От первых жаворонков до восьми мы должны были заучивать наизусть гимны и главы Писания, затем следовали семейные молитвы и завтрак, от которого я совсем не получала удовольствия, частично из-за того, что мы уже подвергались посту, частично из-за ненавистной перспективы.
В девять наступало время воскресной школы; я ненавидела, когда меня наравне с другими деревенскими детьми вводили в класс, и до смерти боялась, как бы из-за какой-нибудь оплошности меня не сочли ниже их.
Но истинным Божьим наказанием была церковная служба. Мои мысли блуждали, я изо всех сил стремилась водрузить скинию своих дум на подкладке, положенной на широченную семейную скамью, и терпеливо сносила суетливые телодвижения меньших братцев, а также ужас осознания того, что в понедельник мне предстоит по памяти делать выписки из неподготовленной и бессвязной проповеди, у которой вообще не было текста, и в зависимости от решения этой задачи заслужить поощрение или кару.
Далее нас ожидал остывший обед в час (слугам возбранялось выполнять свои обязанности), опять воскресная школа с двух до четырёх, и вечерняя служба в шесть. Промежутки были даже ещё большим испытанием для нас из-за тех усилий, которые я прилагала – дабы оставаться не более грешной, чем в обычные дни, – читая книги и проповеди, бессодержательные как Мёртвое море. Сейчас, с дальнего расстояния, вспоминается только один радостный момент – “время ложиться спать”, которое никогда не наступало так рано, как нам бы хотелось!»

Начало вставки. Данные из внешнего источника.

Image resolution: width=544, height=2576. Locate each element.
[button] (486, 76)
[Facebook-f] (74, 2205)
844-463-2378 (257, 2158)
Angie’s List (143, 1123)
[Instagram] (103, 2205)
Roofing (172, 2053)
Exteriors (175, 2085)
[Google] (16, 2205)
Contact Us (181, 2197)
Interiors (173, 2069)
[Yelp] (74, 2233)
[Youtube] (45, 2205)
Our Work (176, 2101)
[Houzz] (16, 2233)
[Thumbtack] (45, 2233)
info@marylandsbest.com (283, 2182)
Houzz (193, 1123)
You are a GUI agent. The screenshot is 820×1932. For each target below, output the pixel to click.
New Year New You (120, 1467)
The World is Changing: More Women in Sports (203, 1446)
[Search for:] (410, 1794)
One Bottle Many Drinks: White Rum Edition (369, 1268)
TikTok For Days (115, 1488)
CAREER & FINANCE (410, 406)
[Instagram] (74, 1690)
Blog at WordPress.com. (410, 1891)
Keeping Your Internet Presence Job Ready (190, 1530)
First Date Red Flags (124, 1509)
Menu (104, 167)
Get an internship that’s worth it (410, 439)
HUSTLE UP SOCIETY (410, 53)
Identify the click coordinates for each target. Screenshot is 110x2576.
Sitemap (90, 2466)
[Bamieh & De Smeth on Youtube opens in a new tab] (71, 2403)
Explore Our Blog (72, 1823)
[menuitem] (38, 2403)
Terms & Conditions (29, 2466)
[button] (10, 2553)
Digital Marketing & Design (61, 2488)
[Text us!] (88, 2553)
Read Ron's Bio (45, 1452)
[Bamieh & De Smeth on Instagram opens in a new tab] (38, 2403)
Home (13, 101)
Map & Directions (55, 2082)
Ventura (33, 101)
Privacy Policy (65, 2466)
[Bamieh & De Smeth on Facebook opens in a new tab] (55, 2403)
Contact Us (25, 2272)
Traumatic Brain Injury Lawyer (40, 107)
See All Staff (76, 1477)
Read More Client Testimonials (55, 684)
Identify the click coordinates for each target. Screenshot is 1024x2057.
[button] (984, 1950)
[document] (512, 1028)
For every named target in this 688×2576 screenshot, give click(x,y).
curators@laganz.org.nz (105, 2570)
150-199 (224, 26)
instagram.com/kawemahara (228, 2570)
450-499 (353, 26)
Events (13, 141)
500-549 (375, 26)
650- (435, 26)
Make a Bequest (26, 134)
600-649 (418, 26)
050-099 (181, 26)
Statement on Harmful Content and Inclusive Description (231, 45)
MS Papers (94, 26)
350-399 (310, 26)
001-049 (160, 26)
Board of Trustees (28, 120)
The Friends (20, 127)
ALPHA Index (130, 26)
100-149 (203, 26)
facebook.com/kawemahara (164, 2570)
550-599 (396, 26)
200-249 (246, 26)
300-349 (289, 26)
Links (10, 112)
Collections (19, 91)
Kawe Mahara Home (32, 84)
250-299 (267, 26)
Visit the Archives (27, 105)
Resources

– Такая манера обучения, была, несомненно, задумана с самыми лучшими намерениями, – сказал Артур, – но она довела многих своих жертв до того, что они вообще с тех пор избегают церковных служб [84]84
Как читатель уже не раз имел возможность убедиться, Кэрролла беспокоили многие стороны церковной жизни. В частности, его очень заботила тема «дети в церкви», он не раз к ней возвращался. Весьма поэтому характерно, что этому вопросу он посвятил своё последнее сочинение для детей и их родителей, написанное им под Рождество 1897 года, почти перед самой своей смертью. Это предисловие к книжке «Пропавший кекс с изюмом» Э. Аллен; оно достойно того, чтобы привести его вслед за письмом, прочитанным леди Мюриел, описание воскресного дня в котором, как признаёт Кэрролл в самом начале предисловия к «Сильвии и Бруно» (эти строки выпущены в настоящем переводе), «заимствовано... дословно из речи, которую специально для меня произнёс один из моих маленьких друзей, а также из письма, присланного мне взрослой подругой».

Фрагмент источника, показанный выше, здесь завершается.